He thinks I am rationalising junk DNA with a pile of ‘what-ifs’. But the fact is that most of my ‘what-ifs’ are already known to have some basis in reality. I am not denying any obvious reality. Indeed, the basic machinery of life looks like design, far more than when Paley was around. Yes, there could also be a great deal of junk. That’s why I have said a number of times that ID is not committed to the idea that there is no junk.
Yet, from my point of view, I see a whole pile of Darwinian/post-Darwinian materialists who have only partly explored the genome, working from an assumption that the genome was not designed, and thus are jumping the gun on the evidence. For example, Larry still seems to think that pseudogenes are of themselves ‘solid evidence’ of broken genes despite the fact that we know that at least some pseudogenes influence the rate of translation of real genes by competing with them; a simple design reason why there should be ‘false genes’ = pseudogenes. Who has explored the rest of them?
From his emotive response to my perfectly valid, albeit speculative suggestions (though they were not plucked out of the air either), I don’t trust this guy to think clearly and calmly about the possibility of design. That’s the real problem.
Edit 12 May 2013:
Larry’s insistence that pseudogene = ‘broken gene’ comes from a particular way of thinking about biology: thinking of it in terms of a historical narrative rather than simply reporting the facts of what we see now. This affects much of what he talks about, but here I am choosing to focus on pseudogenes. The best way to talk science is to first state facts and provide an explanation, and then let the observer make up his mind, having been educated, and then let the observer attempt his own explanation of the facts. Being clear about what are facts, and what are interpretations, aids this, but Larry does not practice this when dealing with ID.

#### DATA SECTION:
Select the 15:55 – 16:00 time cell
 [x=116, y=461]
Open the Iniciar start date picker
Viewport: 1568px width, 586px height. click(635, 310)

#### ACTIVITY 1:
Print the junk DNA piece from "He thinks I" up to and including "is no junk.".
#### ACTIVITY 2:
Write what comes next in the junk DNA piece, starting after its final sentence.
The data above has nothing to do with the junk DNA piece.

#### EXERCISE RESPONSE 1:
He thinks I am rationalising junk DNA with a pile of ‘what-ifs’. But the fact is that most of my ‘what-ifs’ are already known to have some basis in reality. I am not denying any obvious reality. Indeed, the basic machinery of life looks like design, far more than when Paley was around. Yes, there could also be a great deal of junk. That’s why I have said a number of times that ID is not committed to the idea that there is no junk.

#### EXERCISE RESPONSE 2:
The facts are that we have many false genes (pseudogenes) that look like strikingly like particular real genes, and that some of them are known to be functional, and some of those are known to operate by regulating their corresponding real genes by generating competing transcripts. One possible history that would arrive at these observations is if a real gene was duplicated and then one copy was broken to make the pseudogene, and that some subsequently ‘discovered’ a function by chance. Larry believes this is the only possible explanation. He asserts ‘pseudogenes are broken genes’, as if true by definition. However, it is not the only explanation if one considers design. A designer might well make a false gene to regulate a real gene in this way. Why not? But Larry doesn’t consider design. He doesn’t even look at the possibility. That’s why he doesn’t understand that pseudogenes are not necessarily broken genes, and thus are not evidence for junk.
Larry was rather snide about computer scientists, as if they don’t understand the fundamentals of biology. Hmmm. I am more of a mathematical physicist than a computer scientist, and it seems to me that Larry doesn’t understand that stories/narratives about genes breaking and then discovering new function, are not enough for those looking for a natural (physical) explanation. I want to see hard probabilities. It seems that biologists are too happy with narrative and don’t realise the importance of probabilities. If you don’t know how to estimate probabilities, I am sure people like Doug Axe and the Biologic Institute could help you.